▶ _DESCRIPTION OF THE TASK_: Each line of the records that holds the word "label" should be copied out.

:: DATA ::

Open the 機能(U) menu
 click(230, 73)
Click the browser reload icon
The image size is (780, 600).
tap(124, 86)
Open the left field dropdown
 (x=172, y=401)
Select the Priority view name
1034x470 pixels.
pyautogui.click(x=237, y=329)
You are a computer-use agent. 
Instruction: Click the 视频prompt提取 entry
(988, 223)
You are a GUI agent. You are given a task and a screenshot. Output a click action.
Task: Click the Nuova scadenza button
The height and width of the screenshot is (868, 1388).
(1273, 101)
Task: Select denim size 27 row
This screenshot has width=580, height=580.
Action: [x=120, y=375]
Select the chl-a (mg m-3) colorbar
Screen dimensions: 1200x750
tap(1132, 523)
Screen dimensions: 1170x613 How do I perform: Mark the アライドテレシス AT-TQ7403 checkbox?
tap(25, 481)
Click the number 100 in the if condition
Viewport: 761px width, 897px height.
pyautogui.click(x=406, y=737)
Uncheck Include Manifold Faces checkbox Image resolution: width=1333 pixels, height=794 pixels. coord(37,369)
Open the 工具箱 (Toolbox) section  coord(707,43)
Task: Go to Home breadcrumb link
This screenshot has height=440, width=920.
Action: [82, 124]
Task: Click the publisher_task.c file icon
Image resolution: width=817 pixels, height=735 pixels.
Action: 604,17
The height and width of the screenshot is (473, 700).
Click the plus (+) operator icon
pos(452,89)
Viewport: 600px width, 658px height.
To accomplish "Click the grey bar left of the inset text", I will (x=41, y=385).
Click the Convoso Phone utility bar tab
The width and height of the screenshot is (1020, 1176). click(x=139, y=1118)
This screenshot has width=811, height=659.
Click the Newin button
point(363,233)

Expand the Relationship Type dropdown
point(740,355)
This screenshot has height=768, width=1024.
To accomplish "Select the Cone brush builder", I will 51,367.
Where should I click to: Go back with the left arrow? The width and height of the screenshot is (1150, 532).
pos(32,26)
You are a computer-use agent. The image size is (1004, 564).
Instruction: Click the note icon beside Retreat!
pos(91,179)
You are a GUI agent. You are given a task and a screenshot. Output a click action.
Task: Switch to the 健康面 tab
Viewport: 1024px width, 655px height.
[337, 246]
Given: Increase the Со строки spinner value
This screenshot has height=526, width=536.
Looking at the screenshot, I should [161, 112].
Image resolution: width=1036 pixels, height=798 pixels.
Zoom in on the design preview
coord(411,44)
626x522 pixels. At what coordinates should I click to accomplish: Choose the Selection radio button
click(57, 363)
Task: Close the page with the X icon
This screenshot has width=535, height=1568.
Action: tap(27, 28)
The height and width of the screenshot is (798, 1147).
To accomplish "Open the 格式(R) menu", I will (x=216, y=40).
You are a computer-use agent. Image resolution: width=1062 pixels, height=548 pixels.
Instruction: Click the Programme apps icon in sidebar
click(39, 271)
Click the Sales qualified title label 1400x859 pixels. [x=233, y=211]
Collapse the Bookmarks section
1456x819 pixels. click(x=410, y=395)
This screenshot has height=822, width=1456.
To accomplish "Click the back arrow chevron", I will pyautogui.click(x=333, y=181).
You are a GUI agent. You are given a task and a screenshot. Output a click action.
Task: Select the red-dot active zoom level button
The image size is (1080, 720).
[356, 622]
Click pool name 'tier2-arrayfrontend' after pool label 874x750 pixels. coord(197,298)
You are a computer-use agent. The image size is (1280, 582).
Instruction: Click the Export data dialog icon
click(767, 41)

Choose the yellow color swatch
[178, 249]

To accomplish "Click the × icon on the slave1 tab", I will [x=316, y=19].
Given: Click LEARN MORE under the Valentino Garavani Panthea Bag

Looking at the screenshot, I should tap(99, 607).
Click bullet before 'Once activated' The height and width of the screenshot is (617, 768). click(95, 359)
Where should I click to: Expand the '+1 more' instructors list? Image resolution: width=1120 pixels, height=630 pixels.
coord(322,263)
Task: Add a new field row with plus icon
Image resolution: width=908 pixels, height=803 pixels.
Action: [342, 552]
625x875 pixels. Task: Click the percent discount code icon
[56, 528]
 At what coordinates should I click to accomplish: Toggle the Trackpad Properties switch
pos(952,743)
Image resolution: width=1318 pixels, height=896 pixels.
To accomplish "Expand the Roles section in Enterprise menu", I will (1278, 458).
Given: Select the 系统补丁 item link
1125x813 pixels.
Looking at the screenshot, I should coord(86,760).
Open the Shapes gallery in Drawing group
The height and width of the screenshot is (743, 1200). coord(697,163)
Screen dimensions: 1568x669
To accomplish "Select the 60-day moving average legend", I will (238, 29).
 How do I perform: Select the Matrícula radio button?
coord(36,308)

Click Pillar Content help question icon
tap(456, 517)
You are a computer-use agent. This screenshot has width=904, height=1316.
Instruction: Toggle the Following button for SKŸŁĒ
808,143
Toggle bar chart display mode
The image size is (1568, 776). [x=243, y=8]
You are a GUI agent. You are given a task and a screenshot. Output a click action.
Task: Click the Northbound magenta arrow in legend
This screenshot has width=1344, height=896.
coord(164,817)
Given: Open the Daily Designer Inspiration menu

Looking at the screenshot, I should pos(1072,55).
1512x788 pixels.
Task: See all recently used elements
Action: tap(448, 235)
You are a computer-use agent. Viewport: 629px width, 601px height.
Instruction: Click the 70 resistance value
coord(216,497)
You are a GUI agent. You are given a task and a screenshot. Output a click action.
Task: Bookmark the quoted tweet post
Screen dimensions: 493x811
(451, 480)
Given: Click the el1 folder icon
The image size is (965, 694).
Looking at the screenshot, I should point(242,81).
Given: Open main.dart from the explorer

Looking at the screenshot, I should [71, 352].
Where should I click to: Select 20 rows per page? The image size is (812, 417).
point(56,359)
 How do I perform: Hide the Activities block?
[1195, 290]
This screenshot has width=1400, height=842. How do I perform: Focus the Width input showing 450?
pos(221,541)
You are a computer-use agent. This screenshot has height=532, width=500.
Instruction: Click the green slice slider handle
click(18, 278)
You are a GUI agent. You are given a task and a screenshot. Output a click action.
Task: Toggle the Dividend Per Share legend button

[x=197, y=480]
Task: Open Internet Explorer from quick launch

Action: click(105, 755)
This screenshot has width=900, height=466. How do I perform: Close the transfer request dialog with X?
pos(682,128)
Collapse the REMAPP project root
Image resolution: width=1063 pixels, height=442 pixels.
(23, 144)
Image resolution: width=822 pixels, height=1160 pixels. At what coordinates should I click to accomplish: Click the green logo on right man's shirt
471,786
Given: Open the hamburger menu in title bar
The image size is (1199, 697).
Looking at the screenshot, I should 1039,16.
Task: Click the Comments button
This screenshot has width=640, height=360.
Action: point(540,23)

:::

▶ _ANSWER BELOW_:
Click the Sales qualified title label 1400x859 pixels. [x=233, y=211]
Click pool name 'tier2-arrayfrontend' after pool label 874x750 pixels. coord(197,298)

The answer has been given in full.